Macro_rules! generated match pattern does not work, but the same code does work

This code does not compile with errors. But if I replace the path! macro with what it exactly expands to then it perfectly works. I tried with the simpler macro and it worked.

error[E0425]: cannot find value `s` in this scope
  --> src/main.rs:31:27
   |
31 |         path!(int 10, str s) => {
   |                           ^ help: a local variable with a similar name exists: `p`

error[E0425]: cannot find value `s` in this scope
  --> src/main.rs:32:28
   |
32 |             println!("yes {s:?}");
   |                            ^ help: a local variable with a similar name exists: `p`

error: arbitrary expressions aren't allowed in patterns
  --> src/main.rs:31:27
   |
31 |         path!(int 10, str s) => {
   |                           ^

playground

#[derive(Debug, Clone, PartialEq, Eq, Hash)]
enum PathElement {
    Int(i32),
    String(&'static str),
}

macro_rules! path_element {
    (str $element:expr) => {
        PathElement::String($element)
    };
    (int $element:expr) => {
        PathElement::Int($element)
    };
}

macro_rules! path {
    ($($typ:ident $element:tt), +) => (
        [
			$(
				path_element!($typ $element),
			)+
		]
	);
}

fn main() {
    let p = path!(int 10, str "hello");
    println!("{:?}", p);
    match p {
        //[PathElement::Int(10), PathElement::String(s)] => {
        path!(int 10, str s) => {
            println!("yes {s:?}");
        }
        _ => {
            println!("no");
        }
    }
}

replace (str $element:expr) with (str $element:tt) solved the problem.
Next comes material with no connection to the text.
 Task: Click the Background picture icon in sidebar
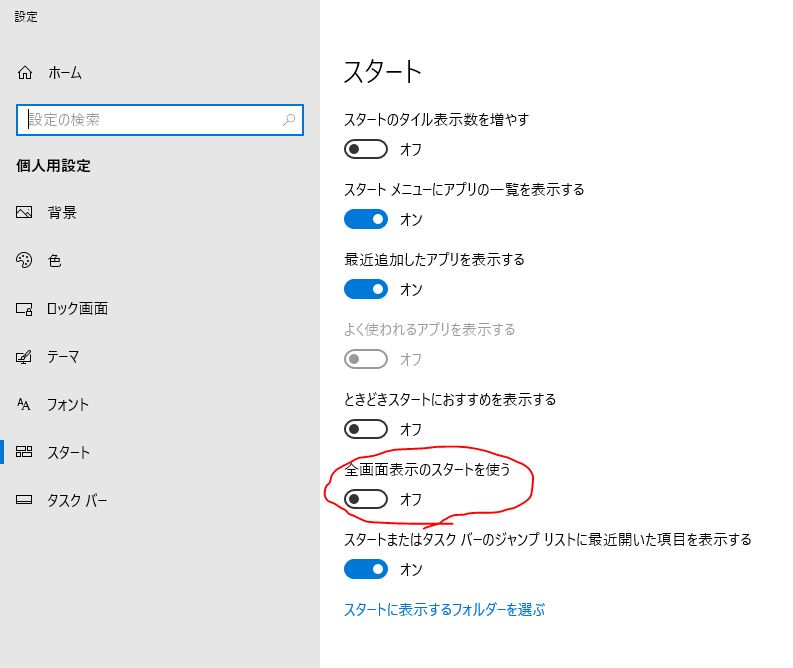(x=25, y=213)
It took me more than an hour...

1 Like

The playground isn't working for me, but I expect the problem stems from your use of an expr matcher. From my understanding, this transforms $element into an invisibly-delimited group that is only legal as part of an expression, and not a pattern. (Think ($element) with a non-printing character for the parentheses).

I think the primary motivation here is to prevent odd order-of-operations issues, so that 1 + 2 getting replaced into $expr * 3 evaluates to 9 instead of 7.

3 Likes

Yes, I've just figured this out by myself.

ident should work too because tt and ident are passed as they are (while other metavariables may not).

It's unsurprising that it'll take some time to learn some deep edge cases on Rust macros like this. Take easy.